Beginning with well-known UK-based plastic surgeon Dr. Mohammad Jawad’s trip to Pakistan to operate on acid attack victims, and culminating in an Oscar, it has been an emotional journey for Saving Face, a documentary about acid attack victims in Pakistan and a doctor’s journey to offer these victims a new lease on life, and in the process, maybe find some redemption himself.
Indeed, it seems that Saving Face was only the beginning of something bigger: partnering with several international NGOs, the filmmakers are now working on an extensive outreach program to raise awareness on the prevalence of acid attacks around the world. “We actually have a chance to eradicate this problem,” Daniel Junge says.
In fact, the phenomenon is not limited to South Asia, although many associate it with the region. From Columbia to Uganda, and from Iran to Cambodia, acid attacks, in which perpetrators throw acid at their victims, usually at the face, as punishment for some perceived offense, is not uncommon. The majority of the victims are women and children; meanwhile, the high-grade acid employed in the attacks leaves the body with permanent, disfiguring burn marks, scars and lesions, as well as occasionally causing blindness and bone deformation. Almost 70% of acid attack victims are under the age of 18.
In Pakistan, acid attacks are justified as a method of punishment doled out by husbands who seek to “restore their honor”; they do so by disfiguring their wives who, they claim, have brought “dishonor” to the family. Attacks often occur in areas suffering from low levels of income and education, with little recourse to courts. It is in these areas that attacks are most prevalent, where women are powerless, and acid is within easy reach.
Saving Face follows multiple stories, starting with Dr. Jawad’s return to Pakistan, where he was born and trained as a doctor, to perform facial reconstructive surgery on acid attack victims. At the film’s core we have the personal stories of two of Dr. Jawad’s patients: the 39-year-old Zakia, and the 23-year-old Rukhsana, both victims of horrific acid attacks. Zakia, attacked after filing for divorce, strives to find justice with the help of her heroic lawyer Sarkar Abbas. Rukhsana, meanwhile, was forced to reconcile with her husband and her in-laws after they attacked her; she is now carrying her attacker’s child.

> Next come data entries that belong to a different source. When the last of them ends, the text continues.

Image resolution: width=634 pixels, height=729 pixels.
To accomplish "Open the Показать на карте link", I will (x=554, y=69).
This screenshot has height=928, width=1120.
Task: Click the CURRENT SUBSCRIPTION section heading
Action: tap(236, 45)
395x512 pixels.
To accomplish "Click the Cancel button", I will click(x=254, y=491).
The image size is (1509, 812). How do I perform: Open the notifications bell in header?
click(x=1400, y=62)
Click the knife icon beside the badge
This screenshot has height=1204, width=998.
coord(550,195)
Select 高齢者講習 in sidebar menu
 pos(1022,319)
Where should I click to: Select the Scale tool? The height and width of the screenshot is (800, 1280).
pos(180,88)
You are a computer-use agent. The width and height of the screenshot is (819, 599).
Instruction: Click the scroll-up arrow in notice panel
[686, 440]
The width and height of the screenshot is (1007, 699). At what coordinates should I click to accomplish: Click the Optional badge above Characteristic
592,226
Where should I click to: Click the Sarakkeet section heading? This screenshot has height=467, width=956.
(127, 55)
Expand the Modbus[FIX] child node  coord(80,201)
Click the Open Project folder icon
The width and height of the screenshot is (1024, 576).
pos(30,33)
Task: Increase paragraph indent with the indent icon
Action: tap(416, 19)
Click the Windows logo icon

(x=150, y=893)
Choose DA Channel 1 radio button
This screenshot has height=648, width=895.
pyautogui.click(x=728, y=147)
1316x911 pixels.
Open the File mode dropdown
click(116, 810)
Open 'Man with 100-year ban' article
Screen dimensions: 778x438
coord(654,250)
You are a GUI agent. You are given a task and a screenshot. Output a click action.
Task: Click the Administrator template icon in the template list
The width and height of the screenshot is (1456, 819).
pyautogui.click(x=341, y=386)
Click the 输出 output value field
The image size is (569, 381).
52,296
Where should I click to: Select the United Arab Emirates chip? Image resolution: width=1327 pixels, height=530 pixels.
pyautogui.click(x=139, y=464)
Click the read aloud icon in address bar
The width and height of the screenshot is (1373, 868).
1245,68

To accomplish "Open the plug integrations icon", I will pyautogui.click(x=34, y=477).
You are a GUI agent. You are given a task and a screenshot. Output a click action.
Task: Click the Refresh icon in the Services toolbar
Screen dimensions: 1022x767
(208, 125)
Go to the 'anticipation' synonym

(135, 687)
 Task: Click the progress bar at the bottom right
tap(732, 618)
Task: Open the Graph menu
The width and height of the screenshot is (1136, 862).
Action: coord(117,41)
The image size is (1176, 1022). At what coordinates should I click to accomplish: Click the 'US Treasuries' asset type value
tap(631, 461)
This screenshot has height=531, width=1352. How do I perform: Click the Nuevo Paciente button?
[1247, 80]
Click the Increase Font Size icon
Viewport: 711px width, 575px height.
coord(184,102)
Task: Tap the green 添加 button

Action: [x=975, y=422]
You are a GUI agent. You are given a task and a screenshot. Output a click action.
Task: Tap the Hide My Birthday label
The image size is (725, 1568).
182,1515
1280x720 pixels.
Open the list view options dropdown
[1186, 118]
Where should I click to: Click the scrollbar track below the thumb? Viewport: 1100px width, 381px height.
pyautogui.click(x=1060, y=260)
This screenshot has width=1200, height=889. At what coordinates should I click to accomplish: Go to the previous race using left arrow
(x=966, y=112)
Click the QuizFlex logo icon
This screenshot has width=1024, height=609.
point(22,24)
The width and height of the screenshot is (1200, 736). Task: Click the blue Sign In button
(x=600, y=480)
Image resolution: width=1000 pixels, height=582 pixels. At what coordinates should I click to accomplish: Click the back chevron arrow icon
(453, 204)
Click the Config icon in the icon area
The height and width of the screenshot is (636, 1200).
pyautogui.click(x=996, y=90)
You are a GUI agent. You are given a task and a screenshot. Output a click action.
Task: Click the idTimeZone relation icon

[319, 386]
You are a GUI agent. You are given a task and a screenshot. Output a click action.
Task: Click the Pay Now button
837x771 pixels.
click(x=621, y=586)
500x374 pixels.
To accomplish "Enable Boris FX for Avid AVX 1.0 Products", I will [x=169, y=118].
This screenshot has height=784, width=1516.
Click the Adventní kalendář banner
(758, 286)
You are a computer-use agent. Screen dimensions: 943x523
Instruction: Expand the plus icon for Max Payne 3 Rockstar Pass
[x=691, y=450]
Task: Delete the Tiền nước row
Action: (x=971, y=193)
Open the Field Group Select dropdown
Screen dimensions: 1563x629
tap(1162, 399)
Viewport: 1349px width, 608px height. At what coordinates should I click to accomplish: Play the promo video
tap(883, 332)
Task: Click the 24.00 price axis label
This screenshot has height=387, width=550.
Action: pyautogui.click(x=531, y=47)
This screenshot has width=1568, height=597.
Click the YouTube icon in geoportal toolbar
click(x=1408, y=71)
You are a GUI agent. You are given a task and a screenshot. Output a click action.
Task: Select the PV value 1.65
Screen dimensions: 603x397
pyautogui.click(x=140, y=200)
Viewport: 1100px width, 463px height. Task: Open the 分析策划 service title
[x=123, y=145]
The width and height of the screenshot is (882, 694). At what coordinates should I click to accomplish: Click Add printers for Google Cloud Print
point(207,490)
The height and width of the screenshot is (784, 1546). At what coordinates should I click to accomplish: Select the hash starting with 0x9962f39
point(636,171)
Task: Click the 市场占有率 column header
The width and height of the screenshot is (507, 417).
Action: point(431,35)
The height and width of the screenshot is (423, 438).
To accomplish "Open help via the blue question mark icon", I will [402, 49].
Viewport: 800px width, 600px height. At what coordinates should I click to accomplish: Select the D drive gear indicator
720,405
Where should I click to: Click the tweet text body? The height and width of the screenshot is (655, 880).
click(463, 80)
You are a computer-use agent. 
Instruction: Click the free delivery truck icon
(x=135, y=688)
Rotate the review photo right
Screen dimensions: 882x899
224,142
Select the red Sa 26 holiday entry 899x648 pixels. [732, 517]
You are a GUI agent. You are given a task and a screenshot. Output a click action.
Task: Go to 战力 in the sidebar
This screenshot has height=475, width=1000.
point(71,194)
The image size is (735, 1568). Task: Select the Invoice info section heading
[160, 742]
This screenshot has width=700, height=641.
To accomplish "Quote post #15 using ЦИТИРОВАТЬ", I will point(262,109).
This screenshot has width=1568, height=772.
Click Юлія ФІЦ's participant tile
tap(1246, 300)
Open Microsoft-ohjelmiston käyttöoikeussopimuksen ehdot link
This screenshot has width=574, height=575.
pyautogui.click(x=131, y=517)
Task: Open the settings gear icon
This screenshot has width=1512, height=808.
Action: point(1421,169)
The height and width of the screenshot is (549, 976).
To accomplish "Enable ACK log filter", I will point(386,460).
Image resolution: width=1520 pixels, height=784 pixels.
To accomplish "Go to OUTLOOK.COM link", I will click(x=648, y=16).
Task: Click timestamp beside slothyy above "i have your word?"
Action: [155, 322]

DOX’s Özge Calafato talks to Daniel Junge and Sharmeen Obaid-Chinoy following the film’s Oscar win.
Let’s start with how the story came about.
Daniel:I was listening to the story on British model Katie Piper who was attacked with acid. When I heard she was thanking her surgeon Muhammad Jawad, I thought, “That’s not a very British name”. So I called him up and asked if he was aware of the phenomenon of acid attacks in South Asia and the rest of the world. Once I started filming with Dr. Jawad, it became immediately apparent that I wouldn’t be able to do this without a partner on the ground. That’s why I sought out, to me, in my mind, the country’s best filmmaker, Sharmeen Obaid-Chinoy.
Sharmeen: When Daniel asked me to be co-director of Saving Face I immediately knew I wanted to be on board. Acid violence impacts over a hundred women in rural Pakistan every year but remains largely unreported to the police and in the media. Many of the victims do not even receive adequate treatment. I felt it was my duty as a Pakistani woman, and a journalist, to shed light on the issue.
Sharmeen: Acid Survivors Foundation-Pakistan (ASF-Pak) had established a formal apparatus in the region where Saving Face was filmed. Dr. Jawad was also working with ASF-Pak. We spent a lot of time with these survivors during pre-production, learning about their lives, getting to know them personally, and earning their trust.
Daniel: Dr. Jawad saw between 12-20 patients one day. There was one woman, Zakia, who wasn’t planned to be there: She elbowed her way in and was quite vigilant [sic] about getting seen by the doctor. We could tell that Zakia wouldn’t accept anything but justice – that’s why she’d be a great strong central character for the film. It was important to include Rukhsana, as in some ways she represents more the “victim”, like the mainstream of survivors. She’s so disempowered that she doesn’t even know where to begin.